=== WHAT YOU SHOULD DO ===
Copy out each line of the material in which the word "title" appears.

*** Opening of DATASET RECORDS ***

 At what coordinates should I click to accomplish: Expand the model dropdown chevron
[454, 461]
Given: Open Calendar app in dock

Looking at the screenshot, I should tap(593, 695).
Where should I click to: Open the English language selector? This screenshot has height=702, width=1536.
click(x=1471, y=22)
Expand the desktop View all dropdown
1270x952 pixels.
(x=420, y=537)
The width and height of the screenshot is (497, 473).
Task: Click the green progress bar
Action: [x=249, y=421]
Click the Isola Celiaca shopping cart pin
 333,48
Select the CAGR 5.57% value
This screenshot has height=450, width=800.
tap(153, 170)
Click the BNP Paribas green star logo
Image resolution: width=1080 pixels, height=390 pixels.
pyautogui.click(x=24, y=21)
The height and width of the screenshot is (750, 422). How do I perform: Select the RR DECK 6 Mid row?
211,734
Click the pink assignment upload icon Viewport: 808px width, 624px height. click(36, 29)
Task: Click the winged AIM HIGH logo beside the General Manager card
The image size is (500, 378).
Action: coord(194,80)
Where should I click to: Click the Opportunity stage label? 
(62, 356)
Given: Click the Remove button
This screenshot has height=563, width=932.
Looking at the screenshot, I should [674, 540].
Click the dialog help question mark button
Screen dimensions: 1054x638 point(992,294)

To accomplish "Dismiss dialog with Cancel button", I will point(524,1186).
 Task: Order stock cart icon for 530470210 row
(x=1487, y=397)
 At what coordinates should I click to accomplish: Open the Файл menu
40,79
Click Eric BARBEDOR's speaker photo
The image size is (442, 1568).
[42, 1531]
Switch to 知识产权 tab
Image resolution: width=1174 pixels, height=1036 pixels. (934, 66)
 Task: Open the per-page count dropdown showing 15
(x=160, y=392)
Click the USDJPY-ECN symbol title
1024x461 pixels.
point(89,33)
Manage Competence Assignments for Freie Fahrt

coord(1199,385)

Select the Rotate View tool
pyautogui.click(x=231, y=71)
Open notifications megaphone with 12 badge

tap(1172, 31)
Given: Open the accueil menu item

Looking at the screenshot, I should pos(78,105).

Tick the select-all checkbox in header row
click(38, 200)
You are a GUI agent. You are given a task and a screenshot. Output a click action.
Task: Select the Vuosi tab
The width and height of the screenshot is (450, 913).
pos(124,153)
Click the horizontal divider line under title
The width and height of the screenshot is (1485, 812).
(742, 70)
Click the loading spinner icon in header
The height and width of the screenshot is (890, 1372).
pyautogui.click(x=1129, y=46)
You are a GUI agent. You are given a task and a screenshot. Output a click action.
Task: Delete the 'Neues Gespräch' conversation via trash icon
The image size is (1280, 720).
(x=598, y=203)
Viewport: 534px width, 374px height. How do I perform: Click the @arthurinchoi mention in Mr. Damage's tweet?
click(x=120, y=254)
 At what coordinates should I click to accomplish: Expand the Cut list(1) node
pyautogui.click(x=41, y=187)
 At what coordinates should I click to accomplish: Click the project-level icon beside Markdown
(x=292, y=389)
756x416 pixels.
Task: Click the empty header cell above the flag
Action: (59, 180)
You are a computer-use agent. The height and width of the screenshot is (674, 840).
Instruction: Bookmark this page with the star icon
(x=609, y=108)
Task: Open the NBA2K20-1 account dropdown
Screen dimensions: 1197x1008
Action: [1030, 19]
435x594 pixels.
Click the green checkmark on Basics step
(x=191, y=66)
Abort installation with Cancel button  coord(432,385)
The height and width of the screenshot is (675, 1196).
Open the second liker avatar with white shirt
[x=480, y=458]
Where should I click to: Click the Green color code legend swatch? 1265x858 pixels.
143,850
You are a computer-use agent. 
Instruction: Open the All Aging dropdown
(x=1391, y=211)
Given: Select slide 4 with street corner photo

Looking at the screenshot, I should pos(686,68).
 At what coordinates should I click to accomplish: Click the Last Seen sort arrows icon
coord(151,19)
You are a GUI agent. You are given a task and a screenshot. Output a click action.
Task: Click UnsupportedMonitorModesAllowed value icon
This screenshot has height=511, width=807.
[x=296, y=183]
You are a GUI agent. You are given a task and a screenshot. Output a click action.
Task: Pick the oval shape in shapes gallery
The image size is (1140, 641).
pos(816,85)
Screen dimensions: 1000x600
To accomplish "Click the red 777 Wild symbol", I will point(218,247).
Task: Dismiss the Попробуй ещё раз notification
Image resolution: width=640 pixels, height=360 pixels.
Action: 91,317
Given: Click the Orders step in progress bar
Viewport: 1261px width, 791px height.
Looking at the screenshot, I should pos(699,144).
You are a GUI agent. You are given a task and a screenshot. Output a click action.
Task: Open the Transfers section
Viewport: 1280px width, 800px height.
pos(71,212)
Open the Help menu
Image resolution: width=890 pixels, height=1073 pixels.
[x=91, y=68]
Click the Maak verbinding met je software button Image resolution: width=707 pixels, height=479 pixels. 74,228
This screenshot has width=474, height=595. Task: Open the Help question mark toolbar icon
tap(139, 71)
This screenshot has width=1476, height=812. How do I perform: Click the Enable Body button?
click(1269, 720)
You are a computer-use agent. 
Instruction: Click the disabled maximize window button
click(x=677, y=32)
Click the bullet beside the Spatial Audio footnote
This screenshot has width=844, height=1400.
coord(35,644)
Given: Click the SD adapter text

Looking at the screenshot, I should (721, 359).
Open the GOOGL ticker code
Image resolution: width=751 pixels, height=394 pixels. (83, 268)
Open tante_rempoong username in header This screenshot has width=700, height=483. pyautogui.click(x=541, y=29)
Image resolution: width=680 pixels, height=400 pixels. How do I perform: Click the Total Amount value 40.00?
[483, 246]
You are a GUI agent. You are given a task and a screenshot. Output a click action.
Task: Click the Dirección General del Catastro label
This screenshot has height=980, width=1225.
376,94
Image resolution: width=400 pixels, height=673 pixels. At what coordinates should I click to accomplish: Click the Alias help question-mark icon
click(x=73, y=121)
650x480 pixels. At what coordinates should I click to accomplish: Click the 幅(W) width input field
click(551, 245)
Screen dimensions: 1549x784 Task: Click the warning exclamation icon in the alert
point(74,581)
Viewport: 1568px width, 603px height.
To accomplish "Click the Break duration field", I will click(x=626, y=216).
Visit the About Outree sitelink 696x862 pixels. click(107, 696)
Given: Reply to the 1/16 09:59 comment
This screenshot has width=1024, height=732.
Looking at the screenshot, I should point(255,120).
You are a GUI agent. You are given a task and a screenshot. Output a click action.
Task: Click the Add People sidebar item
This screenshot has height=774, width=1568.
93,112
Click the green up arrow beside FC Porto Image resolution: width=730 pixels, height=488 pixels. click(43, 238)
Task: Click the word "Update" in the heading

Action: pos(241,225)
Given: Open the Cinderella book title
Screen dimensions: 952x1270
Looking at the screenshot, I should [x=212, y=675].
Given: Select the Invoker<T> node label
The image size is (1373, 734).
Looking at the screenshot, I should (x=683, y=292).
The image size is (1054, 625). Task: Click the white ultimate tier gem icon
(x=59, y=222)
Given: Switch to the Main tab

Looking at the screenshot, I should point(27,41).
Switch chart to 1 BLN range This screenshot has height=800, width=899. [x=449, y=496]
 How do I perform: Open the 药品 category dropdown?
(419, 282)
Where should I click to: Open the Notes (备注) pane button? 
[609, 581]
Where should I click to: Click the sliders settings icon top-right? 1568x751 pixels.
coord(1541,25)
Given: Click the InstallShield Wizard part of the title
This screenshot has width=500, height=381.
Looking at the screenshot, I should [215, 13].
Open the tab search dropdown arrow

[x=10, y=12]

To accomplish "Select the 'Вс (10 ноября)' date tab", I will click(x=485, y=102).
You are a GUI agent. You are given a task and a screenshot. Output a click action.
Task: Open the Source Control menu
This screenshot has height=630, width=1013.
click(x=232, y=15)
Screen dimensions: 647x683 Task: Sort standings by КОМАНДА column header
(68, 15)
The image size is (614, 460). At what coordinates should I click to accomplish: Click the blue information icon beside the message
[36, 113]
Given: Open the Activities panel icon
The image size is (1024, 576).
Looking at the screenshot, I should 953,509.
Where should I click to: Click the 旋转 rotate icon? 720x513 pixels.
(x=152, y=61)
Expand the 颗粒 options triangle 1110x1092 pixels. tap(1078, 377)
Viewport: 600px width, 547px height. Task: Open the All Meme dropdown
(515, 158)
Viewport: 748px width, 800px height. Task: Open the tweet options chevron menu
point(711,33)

*** Close of DATASET RECORDS ***

=== RESULT BELOW ===
Click the USDJPY-ECN symbol title
Click the horizontal divider line under title
Given: Open the Cinderella book title
Given: Click the InstallShield Wizard part of the title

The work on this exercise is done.